▸ TASK DETAILS: Give the number of lines in the data below where the string "Share" occurs, and nothing else.

▸ TASK DATA:

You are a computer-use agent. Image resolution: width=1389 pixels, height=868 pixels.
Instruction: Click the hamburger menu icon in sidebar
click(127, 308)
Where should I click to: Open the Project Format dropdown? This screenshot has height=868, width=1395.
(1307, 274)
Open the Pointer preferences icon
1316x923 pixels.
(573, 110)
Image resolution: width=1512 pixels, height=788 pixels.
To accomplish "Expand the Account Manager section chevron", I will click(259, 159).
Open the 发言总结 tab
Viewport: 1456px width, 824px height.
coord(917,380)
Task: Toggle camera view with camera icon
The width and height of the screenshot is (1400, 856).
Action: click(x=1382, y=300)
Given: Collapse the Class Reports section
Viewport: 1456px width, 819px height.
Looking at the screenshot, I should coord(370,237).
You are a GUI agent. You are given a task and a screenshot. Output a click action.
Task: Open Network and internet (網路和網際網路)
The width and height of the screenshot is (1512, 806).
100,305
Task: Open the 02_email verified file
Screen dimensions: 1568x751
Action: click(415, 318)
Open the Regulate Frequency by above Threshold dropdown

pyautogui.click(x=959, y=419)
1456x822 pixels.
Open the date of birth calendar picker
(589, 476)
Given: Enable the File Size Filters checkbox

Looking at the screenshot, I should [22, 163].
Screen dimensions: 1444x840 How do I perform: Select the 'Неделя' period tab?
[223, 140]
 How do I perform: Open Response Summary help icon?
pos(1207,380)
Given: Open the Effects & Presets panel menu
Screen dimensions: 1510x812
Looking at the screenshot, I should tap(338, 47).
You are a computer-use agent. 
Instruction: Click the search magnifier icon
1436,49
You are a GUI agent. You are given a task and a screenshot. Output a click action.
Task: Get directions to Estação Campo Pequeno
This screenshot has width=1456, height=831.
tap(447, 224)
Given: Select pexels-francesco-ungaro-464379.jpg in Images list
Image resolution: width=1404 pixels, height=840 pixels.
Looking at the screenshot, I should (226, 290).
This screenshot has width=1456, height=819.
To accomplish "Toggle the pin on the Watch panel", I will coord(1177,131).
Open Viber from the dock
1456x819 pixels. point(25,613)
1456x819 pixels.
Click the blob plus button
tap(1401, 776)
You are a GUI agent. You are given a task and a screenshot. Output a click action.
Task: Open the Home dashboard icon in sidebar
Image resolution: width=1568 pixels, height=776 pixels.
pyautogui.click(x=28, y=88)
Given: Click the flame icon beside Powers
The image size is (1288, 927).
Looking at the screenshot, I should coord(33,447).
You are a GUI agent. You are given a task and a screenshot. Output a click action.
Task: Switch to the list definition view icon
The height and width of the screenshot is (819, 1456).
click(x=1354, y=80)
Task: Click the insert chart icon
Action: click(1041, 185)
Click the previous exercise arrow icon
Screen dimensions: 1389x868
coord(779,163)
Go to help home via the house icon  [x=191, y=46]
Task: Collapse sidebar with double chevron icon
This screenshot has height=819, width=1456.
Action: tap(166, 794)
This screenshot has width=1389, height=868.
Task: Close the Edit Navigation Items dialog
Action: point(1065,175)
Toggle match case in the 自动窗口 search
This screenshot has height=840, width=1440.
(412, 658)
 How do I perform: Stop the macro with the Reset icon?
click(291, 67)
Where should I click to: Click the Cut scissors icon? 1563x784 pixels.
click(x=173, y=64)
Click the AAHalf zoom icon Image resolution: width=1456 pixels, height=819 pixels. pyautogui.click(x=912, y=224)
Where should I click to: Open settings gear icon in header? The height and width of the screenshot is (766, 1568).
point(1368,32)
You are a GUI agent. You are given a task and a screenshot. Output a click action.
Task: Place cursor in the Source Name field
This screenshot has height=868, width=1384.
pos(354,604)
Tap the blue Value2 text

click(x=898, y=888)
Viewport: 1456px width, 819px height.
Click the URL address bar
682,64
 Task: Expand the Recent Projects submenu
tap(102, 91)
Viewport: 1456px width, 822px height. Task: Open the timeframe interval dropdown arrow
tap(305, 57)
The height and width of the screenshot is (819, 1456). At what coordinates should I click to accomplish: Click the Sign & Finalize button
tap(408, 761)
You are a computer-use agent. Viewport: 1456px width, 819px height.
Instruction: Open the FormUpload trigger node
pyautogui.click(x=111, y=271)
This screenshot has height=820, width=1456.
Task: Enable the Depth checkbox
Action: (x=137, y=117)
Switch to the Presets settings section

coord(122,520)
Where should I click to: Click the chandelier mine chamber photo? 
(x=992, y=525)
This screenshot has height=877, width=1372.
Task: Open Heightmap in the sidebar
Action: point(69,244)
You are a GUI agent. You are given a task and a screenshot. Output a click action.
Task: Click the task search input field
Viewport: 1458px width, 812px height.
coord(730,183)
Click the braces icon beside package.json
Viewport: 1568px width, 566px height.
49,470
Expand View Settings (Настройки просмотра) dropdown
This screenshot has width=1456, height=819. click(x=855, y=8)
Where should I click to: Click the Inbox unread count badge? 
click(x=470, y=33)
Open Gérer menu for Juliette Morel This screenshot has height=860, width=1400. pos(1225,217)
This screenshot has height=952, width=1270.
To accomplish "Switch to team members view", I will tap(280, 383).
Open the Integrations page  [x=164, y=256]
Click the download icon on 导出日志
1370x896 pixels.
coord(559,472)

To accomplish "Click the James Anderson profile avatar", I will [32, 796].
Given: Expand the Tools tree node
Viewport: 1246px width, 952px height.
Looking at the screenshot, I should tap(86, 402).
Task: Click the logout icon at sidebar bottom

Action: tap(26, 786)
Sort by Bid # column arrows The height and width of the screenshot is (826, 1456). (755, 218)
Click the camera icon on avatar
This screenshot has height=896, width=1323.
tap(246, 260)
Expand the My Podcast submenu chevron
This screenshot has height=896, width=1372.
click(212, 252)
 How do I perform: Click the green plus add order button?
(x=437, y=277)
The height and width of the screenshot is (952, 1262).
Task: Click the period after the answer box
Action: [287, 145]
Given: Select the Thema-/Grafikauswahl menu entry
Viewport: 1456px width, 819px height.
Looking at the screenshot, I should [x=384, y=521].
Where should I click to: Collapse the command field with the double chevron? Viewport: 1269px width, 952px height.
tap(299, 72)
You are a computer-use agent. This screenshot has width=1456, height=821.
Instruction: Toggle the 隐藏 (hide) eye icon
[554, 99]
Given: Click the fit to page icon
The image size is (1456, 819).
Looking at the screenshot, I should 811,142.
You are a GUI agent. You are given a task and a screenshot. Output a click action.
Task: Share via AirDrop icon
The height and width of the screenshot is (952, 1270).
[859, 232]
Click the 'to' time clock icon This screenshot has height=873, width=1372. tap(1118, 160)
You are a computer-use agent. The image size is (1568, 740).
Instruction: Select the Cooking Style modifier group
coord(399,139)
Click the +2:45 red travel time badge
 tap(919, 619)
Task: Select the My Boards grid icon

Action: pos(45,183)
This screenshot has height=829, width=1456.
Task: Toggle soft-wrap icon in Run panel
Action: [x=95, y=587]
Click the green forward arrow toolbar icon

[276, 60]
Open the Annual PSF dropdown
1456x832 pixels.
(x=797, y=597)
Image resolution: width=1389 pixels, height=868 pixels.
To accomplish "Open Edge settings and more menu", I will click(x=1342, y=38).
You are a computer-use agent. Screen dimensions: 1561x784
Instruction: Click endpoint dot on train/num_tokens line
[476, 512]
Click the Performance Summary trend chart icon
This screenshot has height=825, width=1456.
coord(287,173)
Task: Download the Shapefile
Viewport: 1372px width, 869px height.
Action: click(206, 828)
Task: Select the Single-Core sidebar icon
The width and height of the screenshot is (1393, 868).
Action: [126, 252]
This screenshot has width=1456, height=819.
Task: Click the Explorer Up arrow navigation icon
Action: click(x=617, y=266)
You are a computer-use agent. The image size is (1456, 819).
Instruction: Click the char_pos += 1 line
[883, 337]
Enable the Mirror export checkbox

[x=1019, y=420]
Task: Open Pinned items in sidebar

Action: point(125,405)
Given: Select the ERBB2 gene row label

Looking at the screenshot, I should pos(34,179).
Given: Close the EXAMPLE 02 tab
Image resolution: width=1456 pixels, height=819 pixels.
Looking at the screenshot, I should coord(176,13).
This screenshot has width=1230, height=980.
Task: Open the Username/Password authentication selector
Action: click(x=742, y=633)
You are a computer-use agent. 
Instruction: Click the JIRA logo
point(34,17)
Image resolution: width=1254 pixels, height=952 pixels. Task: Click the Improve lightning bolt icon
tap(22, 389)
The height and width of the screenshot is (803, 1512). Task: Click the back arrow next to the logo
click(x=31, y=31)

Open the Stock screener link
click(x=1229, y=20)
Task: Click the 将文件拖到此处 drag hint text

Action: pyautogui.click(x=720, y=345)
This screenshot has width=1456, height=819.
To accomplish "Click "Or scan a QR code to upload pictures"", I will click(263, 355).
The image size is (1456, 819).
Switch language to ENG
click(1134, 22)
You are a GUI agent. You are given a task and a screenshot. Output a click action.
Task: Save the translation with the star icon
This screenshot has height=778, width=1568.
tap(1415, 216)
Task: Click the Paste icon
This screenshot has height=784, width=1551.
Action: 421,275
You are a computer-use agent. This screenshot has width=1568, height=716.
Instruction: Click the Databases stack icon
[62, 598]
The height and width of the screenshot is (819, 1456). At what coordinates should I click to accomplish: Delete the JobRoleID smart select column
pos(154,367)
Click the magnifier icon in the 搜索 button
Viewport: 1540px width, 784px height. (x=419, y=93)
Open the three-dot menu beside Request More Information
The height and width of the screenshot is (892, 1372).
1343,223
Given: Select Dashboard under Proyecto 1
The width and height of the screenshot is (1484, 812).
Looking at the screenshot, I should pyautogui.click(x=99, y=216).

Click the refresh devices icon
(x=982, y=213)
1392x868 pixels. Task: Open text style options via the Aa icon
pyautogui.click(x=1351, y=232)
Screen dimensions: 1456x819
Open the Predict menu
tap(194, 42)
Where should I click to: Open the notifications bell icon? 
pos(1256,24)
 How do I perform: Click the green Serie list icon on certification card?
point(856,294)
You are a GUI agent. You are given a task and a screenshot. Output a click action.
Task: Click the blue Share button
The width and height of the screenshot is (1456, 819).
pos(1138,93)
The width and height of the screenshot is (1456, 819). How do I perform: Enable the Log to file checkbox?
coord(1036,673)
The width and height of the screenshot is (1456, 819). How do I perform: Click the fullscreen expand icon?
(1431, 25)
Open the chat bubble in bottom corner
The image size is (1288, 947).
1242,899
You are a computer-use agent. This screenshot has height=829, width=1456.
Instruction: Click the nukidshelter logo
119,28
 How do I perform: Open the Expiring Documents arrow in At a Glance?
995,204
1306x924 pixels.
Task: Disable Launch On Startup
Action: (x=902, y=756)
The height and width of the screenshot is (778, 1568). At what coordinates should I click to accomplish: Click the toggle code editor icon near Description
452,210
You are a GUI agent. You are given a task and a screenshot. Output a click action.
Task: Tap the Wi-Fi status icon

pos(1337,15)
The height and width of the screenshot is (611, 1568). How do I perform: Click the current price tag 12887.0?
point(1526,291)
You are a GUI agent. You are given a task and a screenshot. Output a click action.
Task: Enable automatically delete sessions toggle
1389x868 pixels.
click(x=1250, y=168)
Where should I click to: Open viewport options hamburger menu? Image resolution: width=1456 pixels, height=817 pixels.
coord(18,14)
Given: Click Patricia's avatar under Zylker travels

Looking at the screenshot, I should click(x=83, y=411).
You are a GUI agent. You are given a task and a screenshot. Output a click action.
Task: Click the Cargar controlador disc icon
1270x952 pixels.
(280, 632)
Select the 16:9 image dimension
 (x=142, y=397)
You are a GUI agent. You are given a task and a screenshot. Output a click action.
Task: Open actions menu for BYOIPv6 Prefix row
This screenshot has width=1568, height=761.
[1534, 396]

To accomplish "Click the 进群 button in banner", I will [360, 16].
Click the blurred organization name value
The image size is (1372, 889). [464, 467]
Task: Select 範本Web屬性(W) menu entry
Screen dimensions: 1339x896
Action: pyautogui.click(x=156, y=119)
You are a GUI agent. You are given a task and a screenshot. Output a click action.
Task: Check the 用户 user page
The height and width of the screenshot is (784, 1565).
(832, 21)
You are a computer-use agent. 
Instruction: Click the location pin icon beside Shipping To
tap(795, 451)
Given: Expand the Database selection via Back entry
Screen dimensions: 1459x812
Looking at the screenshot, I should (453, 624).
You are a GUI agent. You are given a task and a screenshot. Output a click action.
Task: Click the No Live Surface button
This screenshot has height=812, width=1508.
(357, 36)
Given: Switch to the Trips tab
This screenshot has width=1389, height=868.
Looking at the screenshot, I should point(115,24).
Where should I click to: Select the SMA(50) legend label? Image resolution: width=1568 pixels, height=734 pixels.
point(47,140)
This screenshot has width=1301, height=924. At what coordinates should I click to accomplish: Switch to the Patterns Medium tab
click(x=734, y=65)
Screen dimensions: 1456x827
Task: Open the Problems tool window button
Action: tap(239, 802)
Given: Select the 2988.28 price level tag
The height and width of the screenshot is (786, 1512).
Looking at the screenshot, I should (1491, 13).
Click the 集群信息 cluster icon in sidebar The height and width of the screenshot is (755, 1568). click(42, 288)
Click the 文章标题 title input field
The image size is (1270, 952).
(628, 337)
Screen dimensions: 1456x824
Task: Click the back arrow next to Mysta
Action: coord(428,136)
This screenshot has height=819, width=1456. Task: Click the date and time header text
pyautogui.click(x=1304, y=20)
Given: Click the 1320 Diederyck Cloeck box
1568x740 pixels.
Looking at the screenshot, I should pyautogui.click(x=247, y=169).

▸ RESULT OF THE EXERCISE: 2